Review: Bob Geldolf, St George’s

May 29, 2012

It’s difficult to criticise a Knight of the Realm who has helped save millions of lives across Africa. But the Emperor’s New Clothes comes to mind with Bob Geldof in concert.

On tour to promote his first album in a decade, How To Compose Popular Songs That Will Sell, a record that despite its title, did not quite sell in its millions, Sir Bob received a standing ovation before he had even played a note.

Here is a man feted across the globe, with prime ministers and presidents on speed dial, far better known now as a political activist rather than a singer.

But a singer he remains, a strutting, pouting, aggressive and theatrical frontman.

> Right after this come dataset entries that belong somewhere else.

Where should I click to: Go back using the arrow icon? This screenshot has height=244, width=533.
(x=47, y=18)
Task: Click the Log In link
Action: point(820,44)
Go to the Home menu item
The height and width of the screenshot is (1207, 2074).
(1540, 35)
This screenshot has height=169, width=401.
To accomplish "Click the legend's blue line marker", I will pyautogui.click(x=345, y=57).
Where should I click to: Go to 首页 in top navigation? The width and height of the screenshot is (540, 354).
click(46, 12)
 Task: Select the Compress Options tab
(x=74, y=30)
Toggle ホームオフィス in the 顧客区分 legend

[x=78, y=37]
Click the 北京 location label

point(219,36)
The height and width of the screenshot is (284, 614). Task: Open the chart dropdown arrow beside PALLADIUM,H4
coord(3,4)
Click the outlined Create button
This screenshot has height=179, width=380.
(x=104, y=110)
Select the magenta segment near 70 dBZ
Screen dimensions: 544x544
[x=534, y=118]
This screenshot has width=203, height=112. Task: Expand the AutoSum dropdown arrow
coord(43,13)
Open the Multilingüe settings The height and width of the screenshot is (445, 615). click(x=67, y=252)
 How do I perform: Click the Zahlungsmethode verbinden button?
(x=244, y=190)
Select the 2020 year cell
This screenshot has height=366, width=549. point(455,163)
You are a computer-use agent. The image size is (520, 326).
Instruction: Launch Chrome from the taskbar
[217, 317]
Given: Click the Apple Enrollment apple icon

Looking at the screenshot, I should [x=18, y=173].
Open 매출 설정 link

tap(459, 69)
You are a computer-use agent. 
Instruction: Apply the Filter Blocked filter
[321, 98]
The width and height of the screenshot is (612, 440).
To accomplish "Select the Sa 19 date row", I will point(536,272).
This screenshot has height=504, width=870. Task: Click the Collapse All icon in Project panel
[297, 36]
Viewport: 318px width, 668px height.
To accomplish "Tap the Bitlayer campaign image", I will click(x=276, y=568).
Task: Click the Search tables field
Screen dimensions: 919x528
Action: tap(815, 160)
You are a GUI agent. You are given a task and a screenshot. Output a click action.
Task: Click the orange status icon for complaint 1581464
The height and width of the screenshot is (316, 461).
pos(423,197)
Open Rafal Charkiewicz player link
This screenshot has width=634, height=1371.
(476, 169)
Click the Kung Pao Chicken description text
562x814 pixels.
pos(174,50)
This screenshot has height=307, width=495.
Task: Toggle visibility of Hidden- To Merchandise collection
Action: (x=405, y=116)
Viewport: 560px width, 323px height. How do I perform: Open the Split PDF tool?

Geldof may have originally thought that he was in Bath, but he didn’t care. He told us that he thinks he is brilliant, although he put a choice adjective before the word brilliant.

Playing without any support, Geldof drew much of this set from his Irish background, with a fiddler the pick of the musicians up on stage with him.

Great Song of Indifference opened the two-hour set, an ironically-named title for someone who is so passionate about causes, even about burning chain Italian eateries.

“It’s very nice to be here again,” he said, long grey hair constantly being swept behind his ears. “Back in the day in the Rats, we got banned from Bath for threatening to torch Pizza Hut. I remember an outraged Lord Mayor.”

New songs included old-fashioned love song Dazzled By You, and How I Roll, featuring a sample of Summer in the City by The Lovin’ Spoonful.

Strutting around during songs, between numbers Geldof held court, talking about a recent trip to Africa as a way to introduce Scream in Vain, about the back streets of Addis Ababa.

Many of his new songs were full of gusto, but failed to bring the crowd to life in the same way as the Boomtown Rats back catalogue, most noticeably, of course, I Don’t Like Mondays, preceded by some tantalising piano chords and finishing with Geldof’s voice cracking with the effort.

This rare solo gig by Geldof was somewhat self-indulgent, but that’s allowable for somebody who has saved millions of lives.